中村憲剛と佐藤寿人が若手に伝えたいこと。「ラクな選択をして生き残れるほど、この世界は甘くない」 (2ページ目)

  • 原山裕平●取材・文 text by Harayama Yuhei
  • 佐野美樹●撮影 photo by Sano Miki

 そういう前提があるなかで、自分自身のキャリアの最後のほうで感じたのは、危機感がない若手が増えているなということ。それはクラブ数が増えたことが関係していると思うんですよね。このチームで試合に出られなくても、カテゴリーを下げれば次のチームがあるという認識でシーズンを送っている選手が増えているのかもしれない。

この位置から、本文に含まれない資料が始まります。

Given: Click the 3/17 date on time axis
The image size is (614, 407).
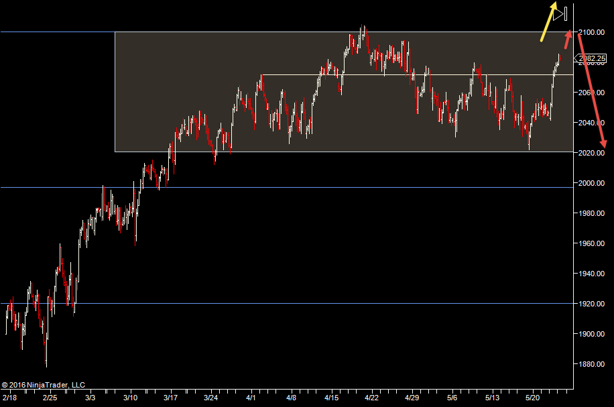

 そういう意味では、サッカーができる環境が増えたことの弊害を少し感じますね。僕とか憲剛くんの若い時は、ここで結果を出さなければ、プロではいられなくなる危機感があった。でも今は、J2でもJ3でも続けられる。受け皿が広がった分、危機感を持ちづらくなっているのかなと。

中村 でもそれって、正しく現状を認識できていないとも言えるかもしれないよね。なぜレンタルで移籍するのかと考えれば、もちろんその時の年齢や立場を考慮したものもあるとは思うけど、現状ではチームにとってそこまで有益ではないと考えられているから。クラブからすれば、いずれ有益な存在になってほしいと期待を込めてレンタルに出すことがほとんどだと思うけど、実際に移籍にはリスクもあるじゃないですか。

佐藤 めちゃくちゃリスクですよ。

中村 レンタル先でも試合に出られなければ、望んだ成長もできないし、結果、戻って来にくくもなる。つまり、どこに在籍していたとしても危機感を持って、成長しなければいけないという本質は同じ。これは難しいことではなく、シンプルな結論です。

---- その本質を知っている選手が成長していけると。

中村 もちろん、若いうちからそこを理解している選手はあまり多くはないと思いますよ。僕たちみたいに40歳近くまでやり続けて、引退したから言えることでもあるとは思います。だからこそ、このタイミングで伝えたいという気持ちはあります。

佐藤 移籍のように大きなジャッジする場面もあれば、日常にも小さいジャッジをしなければいけない場面も多々あります。それぞれの場面で常に正解を選んでいくと、自ずと成長の道を歩めると思います。